- **PROBLEMS TO WORK ON**:
1: According to the text on the ICC Prosecutor and Israeli settlements, in which Security Council resolution did the Council most recently condemn settlements as illegal?
2: Render this sentence from the text on the ICC Prosecutor and Israeli settlements into Spanish: "The General Assembly has annually condemned settlements as illegal."
3: Resume the text on the ICC Prosecutor and Israeli settlements, picking up right after its final sentence.

##### PAGE EXCERPT

Here the law and facts are clear and permit
no possibility whatsoever of dispute or
debate.
The
law is clear. Article 8(2)(viii) of the Rome
Statute makes such conduct a war crime. So
do articles 49(6) of the Fourth Geneva
Convention and 85(4)(a) of the 1977 Protocol
to the Geneva Conventions. So does customary
international law. (1)
The facts are
clear. Some 700,000 Jewish Israeli settlers
live in some 130 settlements in the West
Bank and East Jerusalem. These settlements
are clearly within occupied Palestinian
territory – as held by the International
Court of Justice in 2004
(2)
Israel
continues to expand its settlement empire.
These facts have been repeatedly drawn to
the attention of the OTP by the Government
of Palestine and NGOs.
The evidence
clearly provides a reasonable basis to
believe that a crime within the jurisdiction
of the Court has been committed as required
by the Statute of the ICC.
(3)
Failure to act in these circumstances, when
the evidence of Israel’s criminality
relating to the expansion of settlements
grows, not only removes any pretence of
deterrence, but in addition contributes to
the commission of the crime. Culpable
failure to take steps to suppress a crime
when under a duty to do so makes the
Prosecutor complicit in the commission of
the crime.
There is
overwhelming authoritative support for the
conclusion that Israel’s settlements are
illegal under international law. The
International Court of Justice unanimously
held the settlements have been established
in breach of international law
(4)
The
Security Council has on many occasions
condemned settlements as illegal, most
recently in 2016 in resolution 2334. The
General Assembly has annually condemned
settlements as illegal. The EU and almost
all states have condemned settlements as
illegal. The International Committee of the
Red Cross agrees. Even Israel’s own legal
adviser: Theodor Meron advised that they
were illegal when Israel embarked upon this
colonial enterprise. (Of course President
Trump has a different opinion, but this is
only evidence in favour of a contrary
position.)
This all leads me to conclude that
non-legal, political factors guide the
decision-making of the OTP. But how have
these factors determined the decision-making
of the OPT? As I see it, there are two
possibilities: a deliberate collective
decision by the Prosecutor, her deputy and
senior officers not to prosecute; or
inarticulated factors that have led the
Prosecutor and her staff to a bias in favour
of Israel.
The
first explanation envisages a deliberate,
collective decision on the part of the
Prosecutor and her senior staff not to open
an investigation. The most likely reason for
such a decision would be fear of retaliation
from Israel and the United States. Or it
might be sensitivity to the widespread view,
prevalent among European states, that the
ICC is too fragile an institution to
withstand the backlash that might follow
such an investigation. While such a
collective decision is possible I do not
think it is the likely explanation.
The
second explanation, that inarticulated
factors have determined the decision
requires some explanation.

##########
##### DATA LINES

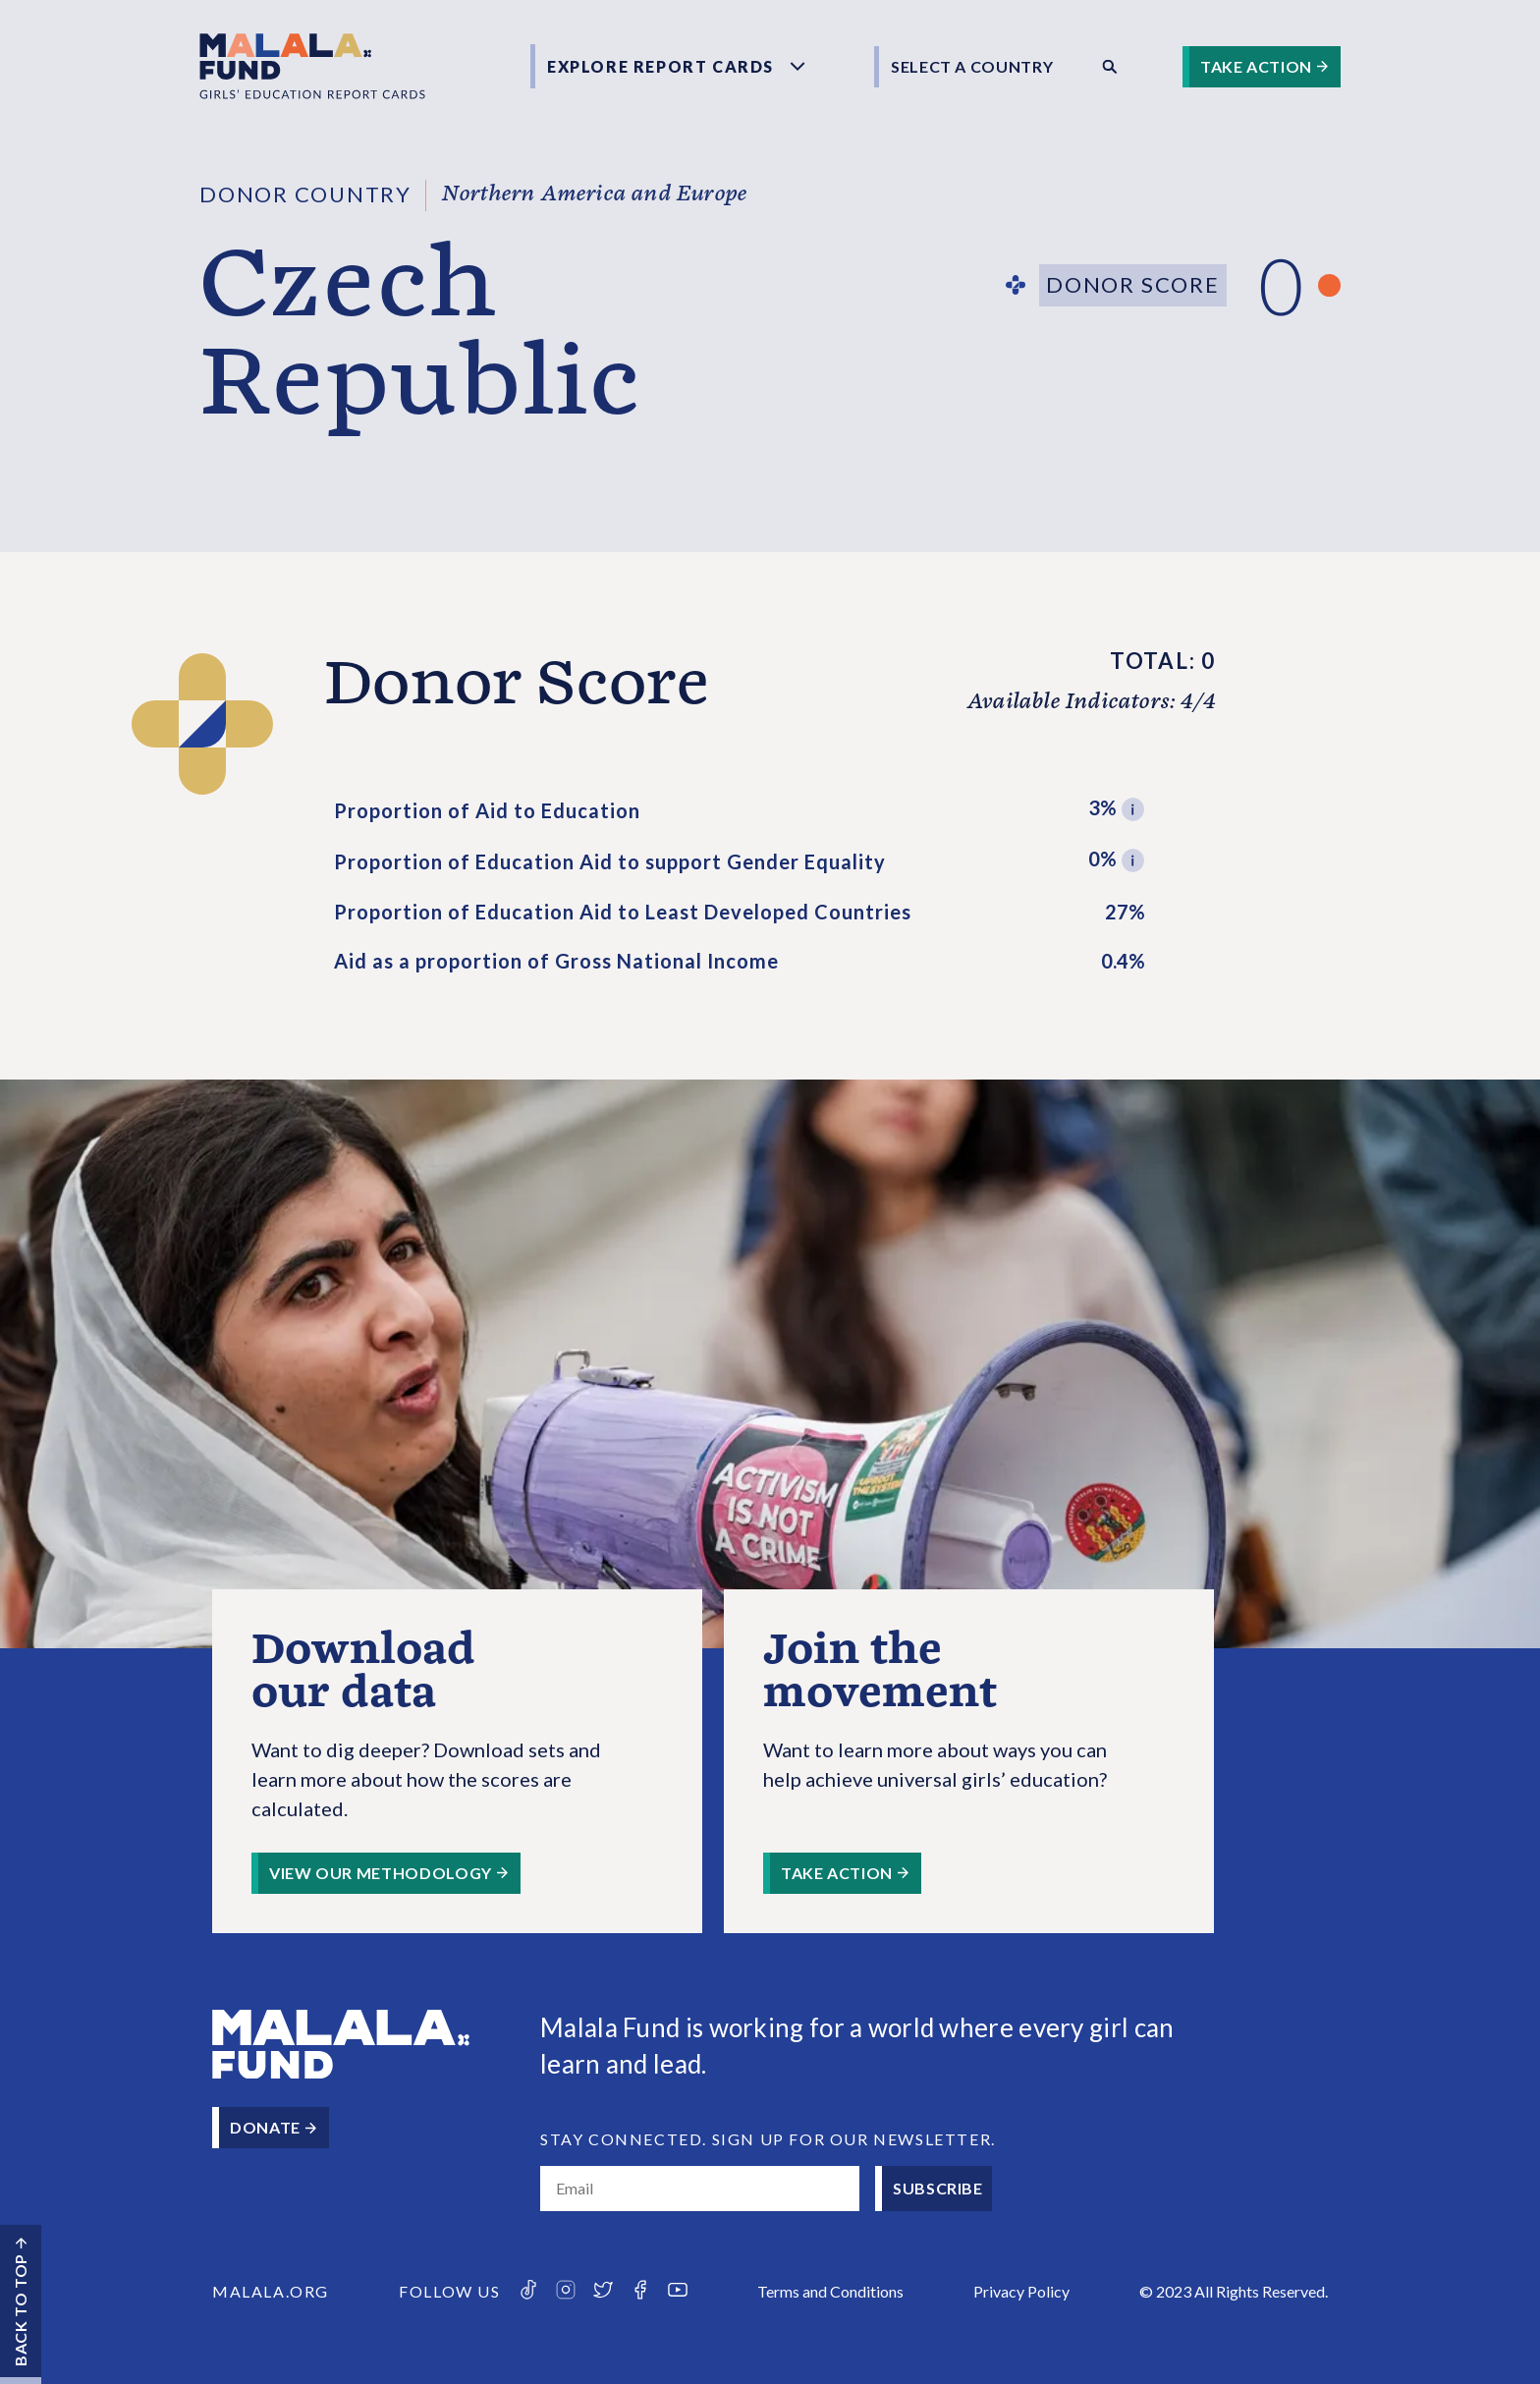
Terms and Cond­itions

##########

- **FINAL ANSWERS**:
1: Resolution 2334, adopted in 2016.

2: La Asamblea General ha condenado anualmente los asentamientos como ilegales.

3:
The
American legal realists, a respectable
school of jurisprudence, argues that the
judicial decision is the outcome of the
entire life-history of the judge; that rules
of law and concealed stimuli such as the
judge’s political and moral prejudices
interact to produce the judicial decision.
US Supreme Court Justice Benjamin Cardozo
warned that ‘Deep below the
consciousness are … forces, the likes and
dislikes, the predilections and prejudices,
the complex of instincts and emotions and
habits and convictions’ of a judge
which contribute to the judicial decision.
Such inarticulated factors contribute even
more to the decision-making of prosecutors.
Inarticulate factors are more significant in
the context of prosecutorial discretion – a
broad grant of discretionary authority with
little oversight and limited transparency.
It is far easier for a prosecutor to succumb
to improper inarticulated influences when
she believes that she will not have to
publicly justify her position.
Although the decision to investigate is
primarily that of the Prosecutor it is
strange that no member of her staff has
publicly raised objections to the decision
not to investigate. One would have expected
a whistleblower to expose the decision
making of the Prosecutor and her senior
staff. The only explanation for this is that
they too have reasons, inarticulated, to
acquiesce in the decision.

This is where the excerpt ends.